Despite the efforts of some very successful players, often the difference between winning and nearly winning has been Watkinson. How fitting it was that he won the match award in the 1990 B&H final after adding 2 for 37 to a score of 50 (the highest innings of the match). I was lucky enough to represent England on several overseas tours, and on many of them, a man like Winker was badly needed—but they don’t grow on trees.
Now that England has seen his ability as a player, they may just wonder, by the end of the South African tour, how they managed without him. If the selectors had chosen players for their workload capabilities, Mike Watkinson would have been capped some time ago. In my opinion, his test selection has come five years too late. Now 34, it is a testament to his dedication that he is fit and strong.
Left-hander Neil Fairbrother, who started at Old Trafford the same year, believes Mike Watkinson is getting better every year. Had he won a Test place five years ago, I think he would have improved even quicker, and would now be a key member of the England side. If his first two Test matches were a dream, then the Oval Test was a reality. Some of the press were unhappy about his batting technique; others felt his bowling featured less flight than they wanted.

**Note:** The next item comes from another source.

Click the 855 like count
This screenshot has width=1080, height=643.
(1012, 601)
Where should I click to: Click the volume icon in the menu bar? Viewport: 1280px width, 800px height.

His batting technique is not textbook, but neither is Robin Smith’s nor Jack Russell’s. Low scores are often blamed on an unorthodox technique, whereas high-scoring innings are greeted with praise. No one criticized Watkinson for his 82 not out at Trent Bridge. Without that inning, would the match (and the series) have been drawn?
Likewise, his bowling may not be as good as Jim Laker’s, but why should we want Mike Watkinson to be anyone else? If more people were like Winker, the game would be richer, the entertainment better, and every dressing room would be funnier.
Mike Watkinson has earned his England cap, believe me. He has never been given anything.
Mike Watkinson has earned his England cap, believe me. He has never been given anything.